A taxa básica Selic, definida
pelo BC, está hoje em 11,25%, e
o mercado projeta juros de
9,25% para o final do ano.
Meirelles, por outro lado, diz
que, no Brasil, não necessariamente ocorrerá o mesmo que
nos EUA, onde os juros, hoje
perto de zero, devem subir tão
logo comece uma recuperação
mais forte da economia. Esse
tema é sensível no Palácio do
Planalto, já que o governo Lula
não gostaria de trabalhar com
alta de juros no ano eleitoral de
2010, embora analistas considerem possível esse cenário.
Em seu sétimo ano à frente
do BC, ele não admite erros na
condução da política monetária nem o que muitos dão como
certo -que sairá candidato nas
eleições de 2010.
Meirelles não critica a atual
política fiscal expansionista,
sempre apontada pelo BC no
passado como um entrave para
maiores reduções dos juros. Segundo ele, a relação dívida pública/PIB se manterá estável,
em 37%, mesmo com o aumento dos gastos do governo Lula.
A seguir, trechos da entrevista, concedida na sala do BC em
Brasília.
FOLHA - A taxa de equilíbrio de juros no Brasil mudou de patamar? O
país pode conviver com uma taxa
básica de juros de um dígito?
HENRIQUE MEIRELLES - É um pouco prematuro dizer, pois temos
uma conjugação de dois fatores, estruturais e conjunturais.
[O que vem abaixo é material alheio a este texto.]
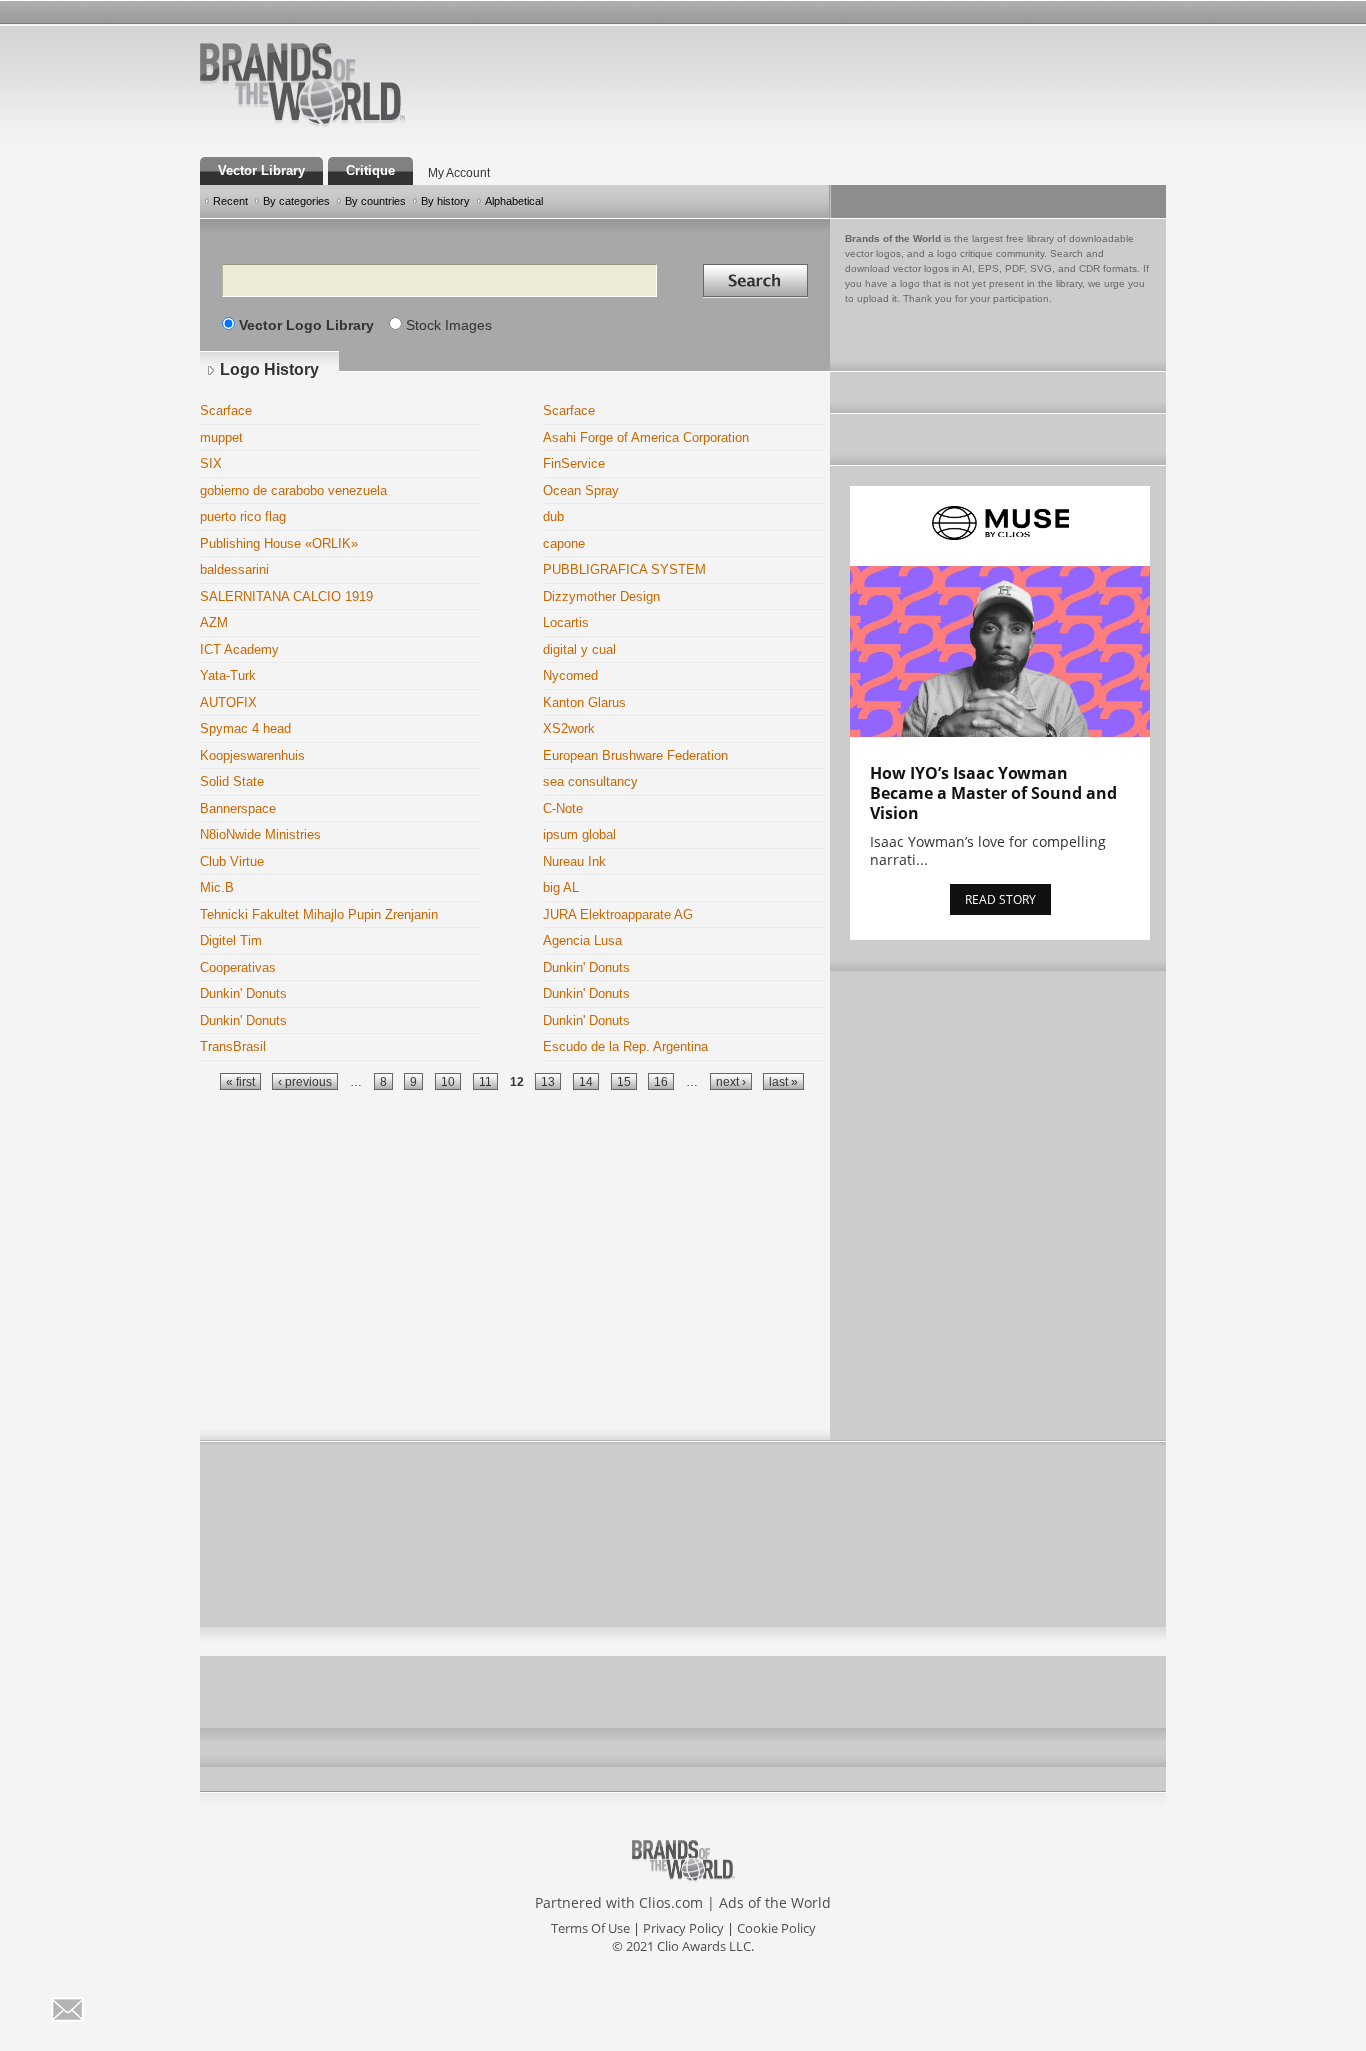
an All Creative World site (367, 124)
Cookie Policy (776, 1928)
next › (731, 1081)
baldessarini (234, 569)
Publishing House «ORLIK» (279, 543)
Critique (370, 170)
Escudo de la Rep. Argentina (625, 1046)
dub (553, 516)
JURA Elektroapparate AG (618, 914)
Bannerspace (238, 808)
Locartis (566, 622)
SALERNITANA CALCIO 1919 (286, 596)
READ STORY (1000, 899)
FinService (574, 463)
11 (485, 1081)
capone (564, 543)
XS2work (569, 728)
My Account (459, 173)
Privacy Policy (683, 1928)
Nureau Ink (574, 861)
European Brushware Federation (635, 755)
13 (548, 1081)
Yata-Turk (228, 675)
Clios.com (671, 1902)
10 (448, 1081)
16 (661, 1081)
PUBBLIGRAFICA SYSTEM (624, 569)
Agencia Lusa (582, 940)
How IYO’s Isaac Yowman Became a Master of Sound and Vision (993, 793)
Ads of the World (775, 1902)
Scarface (226, 410)
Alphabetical (514, 201)
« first (240, 1081)
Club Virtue (232, 861)
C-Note (563, 808)
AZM (214, 622)
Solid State (232, 781)
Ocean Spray (581, 490)
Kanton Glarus (584, 702)
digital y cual (579, 649)
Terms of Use (590, 1928)
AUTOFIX (228, 702)
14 (586, 1081)
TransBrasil (233, 1046)
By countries (375, 201)
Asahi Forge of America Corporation (646, 437)
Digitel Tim (231, 940)
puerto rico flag (243, 516)
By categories (296, 201)
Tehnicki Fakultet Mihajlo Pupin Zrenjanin (319, 914)
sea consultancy (590, 781)
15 (624, 1081)
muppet (221, 437)
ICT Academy (239, 649)
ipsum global (579, 834)
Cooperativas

Estrutural é a queda dos prêmios de risco, resultado da gradual estabilização da economia
brasileira. As taxas de juros
reais [descontada a inflação] já
estiveram acima de 20% e hoje
estão ao redor de 5%.
Mas vêm caindo nos últimos
anos de forma gradual, independentemente dos ciclos, de
subidas e descidas. Existe, hoje,
um movimento cíclico, conjuntural, que é a crise mundial, que
leva a uma desaceleração da
atividade. Qual será a conjugação desses dois fatores no futuro? O momento é prematuro
para ver.
FOLHA - Mas, se tirarmos os efeitos
conjunturais, o sr. avalia que vamos
voltar à realidade anterior, de juros
básicos altos, ou as taxas baixas vieram para ficar e estamos num novo
patamar de juros no país?
MEIRELLES - Esse é o ponto.
Existe um movimento estrutural, mas, terminado o aspecto
cíclico, vamos voltar ao ponto
em que estávamos antes da crise ou não? Ou terá seguimento
a evolução estrutural?
FOLHA - Pela experiência do sr., em
que ponto estamos?
MEIRELLES - É prematuro dizer,
vamos aguardar. Eu não posso
falar porque estaria fazendo
uma sinalização indevida. Depois, existe um ambiente de
grande incerteza.
FOLHA - Banqueiros centrais têm
dito que, no próximo ano, diante da
política expansionista para combater a crise, o mundo terá de fazer
ajustes na sua política monetária. Isso pode acontecer aqui no Brasil?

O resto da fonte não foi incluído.